Charles Eliot was part of the Eliot family, a prominent family originating from Boston.
Education
His early education was received at home and in Europe, where the family spent nearly three of his first ten years. Later Eliot attended school in Cambridge.
He entered Harvard University in 1878, spending vacations in yachting and camping, and deriving especial benefit from the Champlain Society, a club-camp, which he organized for scientific study on Mt. Desert Island, Maine. This experience, which helped him to overcome some of his natural diffidence, brought out his qualities of leadership, organizing power, and persistence, which were notable throughout his professional work.
On receiving his Bachelor's degree from Harvard in 1882, he sought a field in which his natural tastes would find scope and was drawn to landscape architecture, then known in Boston largely through the work of Frederick Law Olmsted. Although no school in the country then offered preparation for this profession, several fundamental subjects were taught at the Bussey Institution, a branch of Harvard. There Eliot studied until, in April 1883, he was given the opportunity of an apprenticeship in Olmsted’s office, just established in Brookline.
In November 1885, Eliot sailed for a year’s study in Europe, visiting England, France, Italy, Germany, Holland, Denmark, Sweden, and Russia. He kept a record of his observations on gardens, parks, and scenery, which forms the beginning of the series of professional writings preserved in Charles Eliot, Landscape Architect.
Career
On his return to Boston, Eliot set up in independent practise as a landscape architect (December 1886), and met with increasing recognition and success. Some examples of his early work are the Longfellow Memorial and subdivision of the Norton estate in Cambridge, and White Park, Concord, New Hampshire.

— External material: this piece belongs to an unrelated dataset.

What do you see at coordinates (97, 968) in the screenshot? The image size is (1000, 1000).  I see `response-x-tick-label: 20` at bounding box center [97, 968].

In 1891 Eliot helped to create The Trustees of Public Reservations, which worked on behalf of land conservancy. With the support of the Massachusetts legislature, he created a privately-funded tax-exempt association to protect natural and historical resources in Massachusetts. (The word "public" was later dropped from the organization’s name, which is today known as The Trustees of Reservations). The following year, Eliot served as chief landscape architect for the Boston Metropolitan Park Commission. Green spaces like the Blue Hills, the Fells, Waverly Oaks, and areas along the Charles River were identified and preserved to meet specific goals and create a park system.

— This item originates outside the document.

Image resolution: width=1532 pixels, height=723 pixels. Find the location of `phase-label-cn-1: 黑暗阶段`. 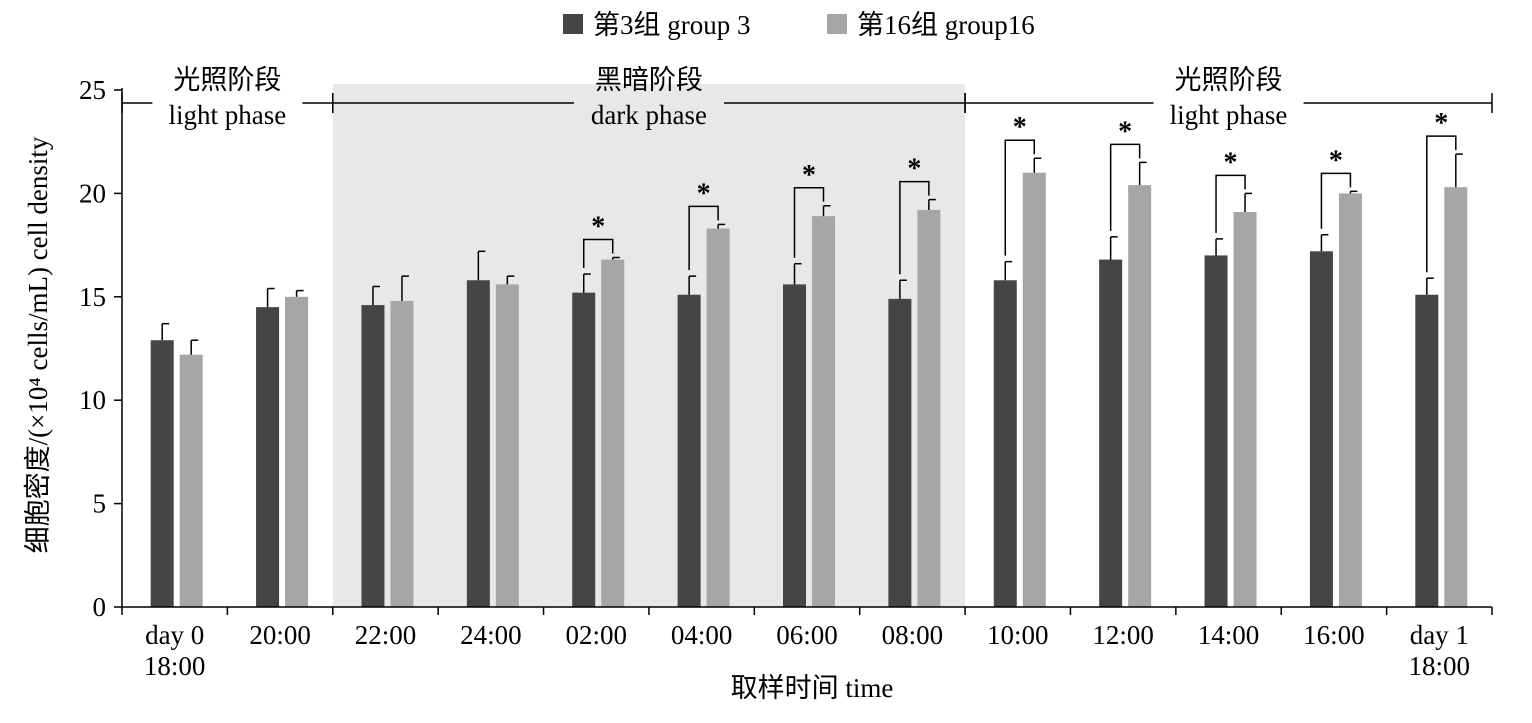

phase-label-cn-1: 黑暗阶段 is located at coordinates (649, 80).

In March 1893, at Olmsted’s urgent invitation, he joined the Olmsted firm (which then became Olmsted, Olmsted & Eliot), and for four years was concerned with large public and private enterprises in many parts of the United States, still keeping his major interest in the development of the Boston metropolitan parks.

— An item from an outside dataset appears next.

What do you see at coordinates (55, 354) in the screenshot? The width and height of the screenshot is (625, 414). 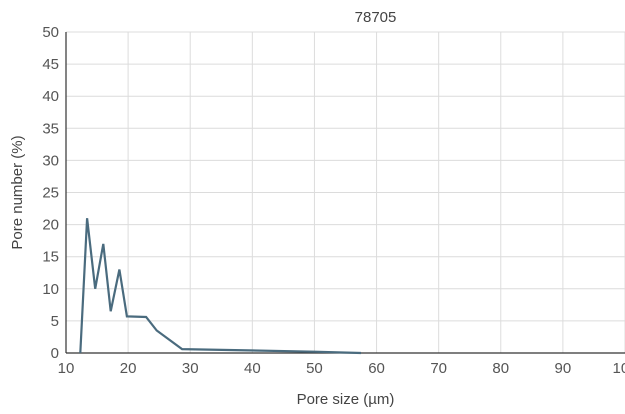 I see `y-tick-label: 0` at bounding box center [55, 354].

Returning from the Hartford parks early on March 25, 1897, he died suddenly of cerebro-spinal meningitis, thus cutting off a future of almost unlimited promise.
Achievements
Views
Quotations:
"Reservations of scenery are the cathedrals of the modern world. "
"We must make practice in thinking, or, in other words, the strengthening of reasoning power, the constant object of all teaching from infancy to adult age, no matter what may be the subject of instruction. "
Connections
On November 28, 1888, Charles Eliot married Mary Yale Pitkin of Philadelphia. This marriage produced four daughters.